======== The data

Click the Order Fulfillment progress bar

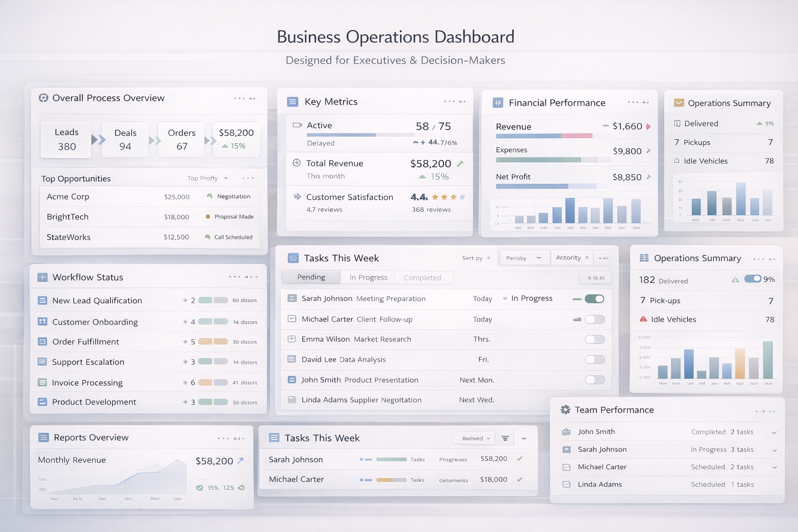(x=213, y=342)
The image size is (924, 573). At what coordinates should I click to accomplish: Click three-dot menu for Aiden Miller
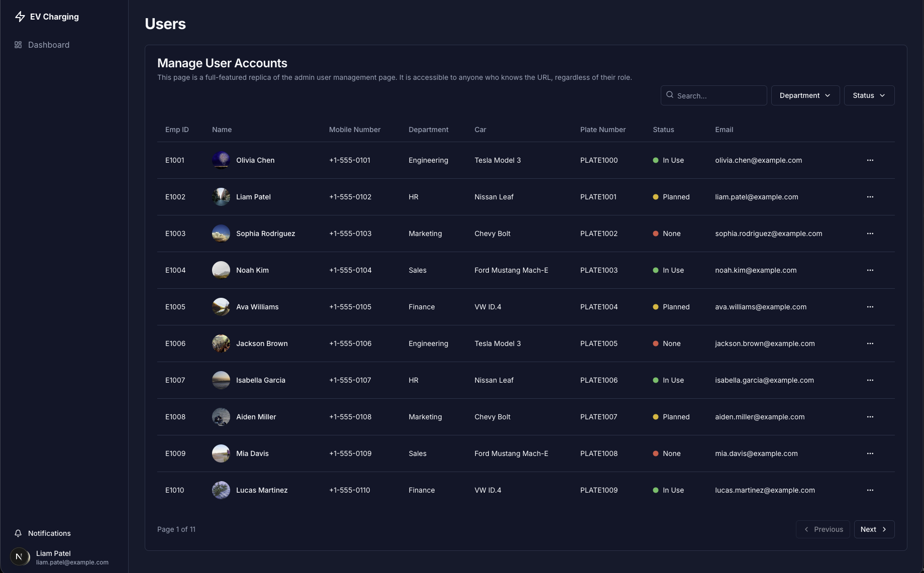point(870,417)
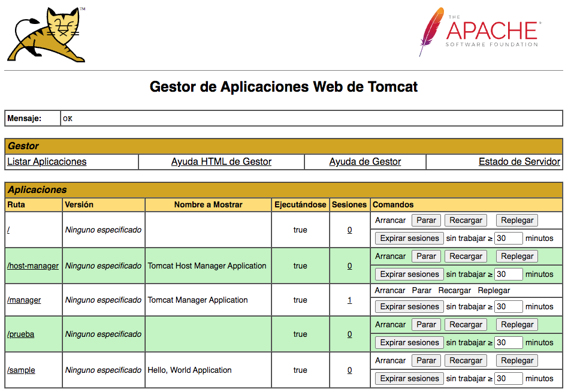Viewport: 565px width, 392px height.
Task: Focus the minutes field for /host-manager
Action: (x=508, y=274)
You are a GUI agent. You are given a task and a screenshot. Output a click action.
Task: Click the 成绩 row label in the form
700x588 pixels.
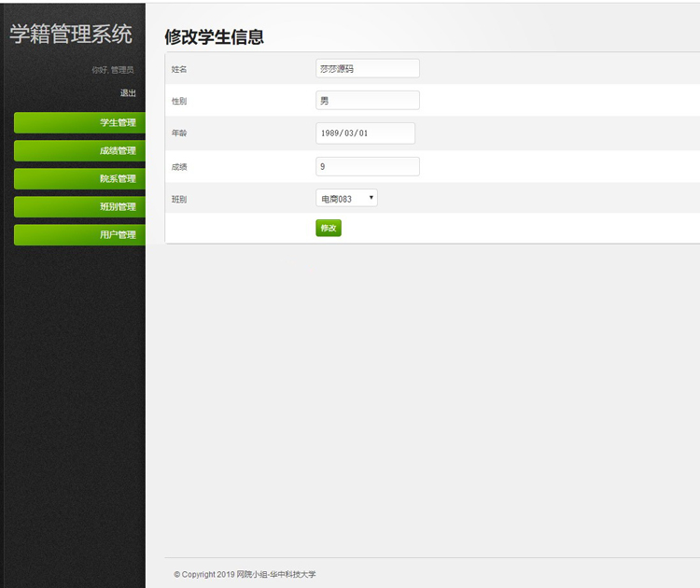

================

Prompt: Output the data above in full. Skip every picture.

Your response:
Click the Order Fulfillment progress bar

(x=213, y=342)
The image size is (924, 573). At what coordinates should I click to accomplish: Click three-dot menu for Aiden Miller
point(870,417)
Viewport: 565px width, 392px height.
Task: Focus the minutes field for /host-manager
Action: (x=508, y=274)
You are a GUI agent. You are given a task and a screenshot. Output a click action.
Task: Click the 成绩 row label in the form
700x588 pixels.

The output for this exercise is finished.